» **WHAT THE TASK ASKS**: Show every line of the listing below that contains the string "height", treating uppercase and lowercase letters as different.

» **INPUT MATERIAL**:
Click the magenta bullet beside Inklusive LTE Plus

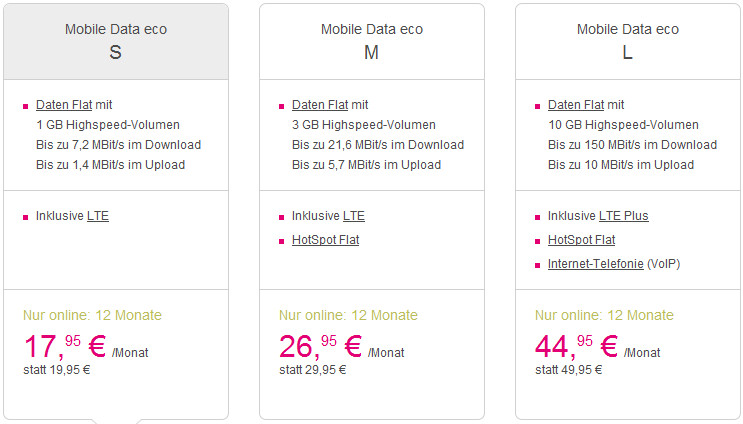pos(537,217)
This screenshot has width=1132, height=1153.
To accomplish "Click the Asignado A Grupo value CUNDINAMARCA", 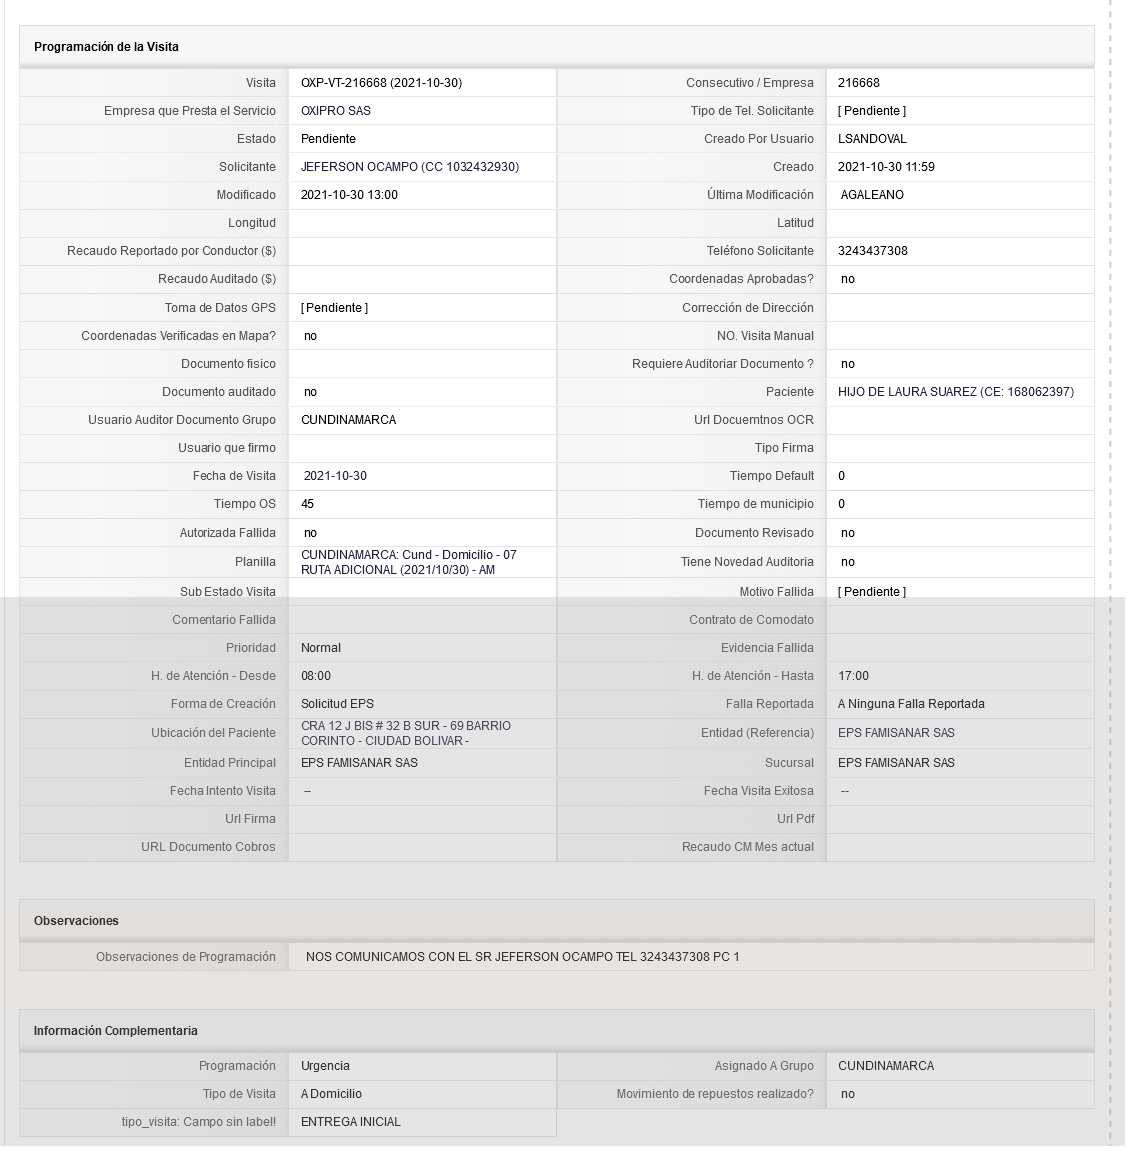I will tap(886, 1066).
* * *
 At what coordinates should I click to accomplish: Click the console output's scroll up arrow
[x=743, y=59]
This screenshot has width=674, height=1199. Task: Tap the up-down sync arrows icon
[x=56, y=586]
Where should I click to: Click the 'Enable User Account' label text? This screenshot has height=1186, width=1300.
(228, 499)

» **EXERCISE RESULT**:
This screenshot has width=1132, height=1153.
This screenshot has width=674, height=1199. Task: Tap the up-down sync arrows icon
Where should I click to: Click the 'Enable User Account' label text? This screenshot has height=1186, width=1300.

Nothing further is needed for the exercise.